Pipe operator – %>% in R

One need that often comes up in programming is the need to do several sequential operations on the same data. In simple cases, this is not much of a problem, but it can escalate quite quickly. When this happens, the code becomes difficult to read and nearly impossible to follow.

Sequential operations

The first solution you might think of, and with most programming languages it is the only solution, would be to run the operations sequentially using a second variable to preserve the contents of the original variable. In R, this solution looks something like this.

# %>% in R example (alternative - intermediate variables)
> a = 3.14159
> b = seq(from = a,10,3)
> round(b,3)
 [1] 3.142 6.142 9.142

Even at this level following the logic of this code is a little tricky, because while the operations are in a specific order the variables are not. This we get harder with more operations.

Nested operations

One solution that R allows is the nesting of operations. It has the advantage of reducing the number of lines of code and variables needed. It does, however, have the disadvantage of quickly getting unreadable. The more nested operations you have the more complicated and harder to follow the code becomes.

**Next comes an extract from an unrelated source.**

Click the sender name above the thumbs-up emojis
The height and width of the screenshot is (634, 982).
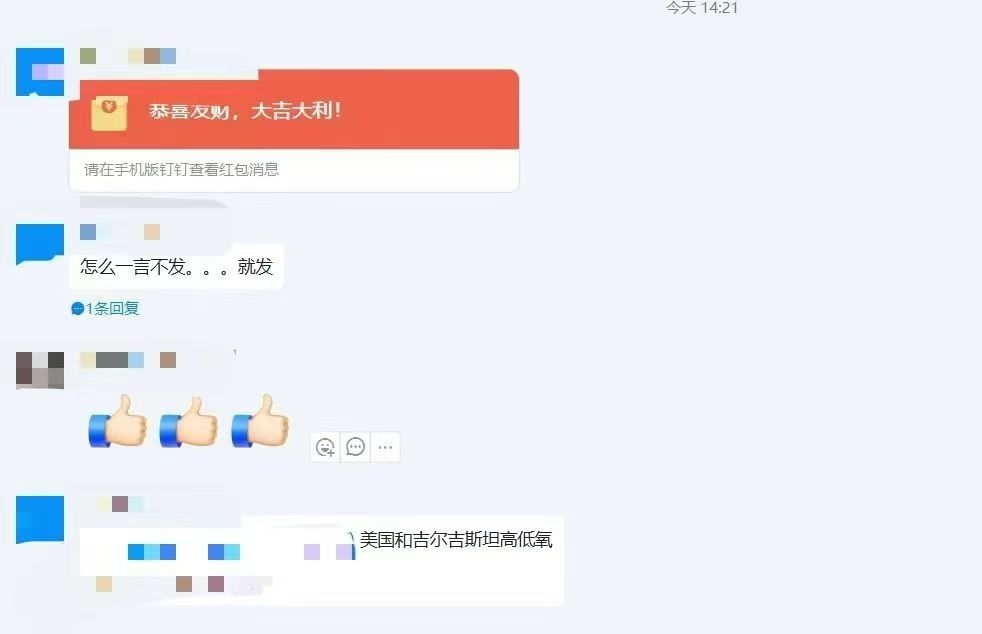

# %>% in R example (alternative - nested syntax) 
> a = 3.14159
 > seq(round(a,3),10,3)
 [1] 3.142 6.142 9.142

This is just an example of two nested operations and it is already difficult to read.

The need for simplification

What is clearly needed is a better solution to this problem. The solution needs to make the code more readable and easy to follow. This means ensuring, that the code is in an easy-to-read order. Part of the problem is that nested codes required going from right to left and easy reading means reading the code from left to right. So simplifying the code requires making the change to “left to right.”

The pipe operator

Thanks to the magrittr package, R has an excellent solution in the pipe operator. The pipe operator is an R operator in the form of data %>% function1 %>% function2. It performs the same function as nesting operations, but it does so in a straightforward left to right manner. This makes the entire set of code easier to read and follow. It gets rid of the complexities of both sequential and nested operations.

How to install the magrittr package

Installing the magrittr package, it is quite simple with RStudio. In the lower right-hand window, click on the packages tab, bring up the list of available packages. If the magrittr package is not already there, click on install. Simply paste “magrittr” in the text box labeled packages, click install and the program will do the rest. Once magrittr has been installed, it will be included in your list of available packages. Then simply click the checkbox next to it to add it to your project.

How to use the pipe operator

Using the pipe operator, it is quite simple. It has a format of data %>% function1 %>% function2. Where the function or data before the “%>%” operator is inserted as the main argument of the function that follows it.

# %>% in R - example 
> a = 3.14159
 > a %>% seq(10,3) %>% round(3)
 [1] 3.142 6.142 9.142

This is how the previous example looks using the pipe operator. It is well named since the data flows right down the pipe of this operator.

Application of the pipe operator

Here is a real-life example of chick weight over time data. This data comes with magrittr so that you can try it yourself. It provides an excellent example of just how much the pipe operator simplifies the code being used.

# %>% in R - example
> library(magrittr)
 > ChickWeight
 > testdata = ChickWeight[ChickWeight$Time==20,1]
 > testdata
> testdata %>% sapply(log)
> testdata %>% sapply(log) %>% summary()

But at this point you are probably thinking that it is quite long, however, only six lines of it are actual code the rest is print out the data.

The pipe operator in R is an extremely useful tool for simplifying code. While it is not a part of the R base packages, magrittr is a recommended add-on not only for the benefits of this code but for the data libraries found within.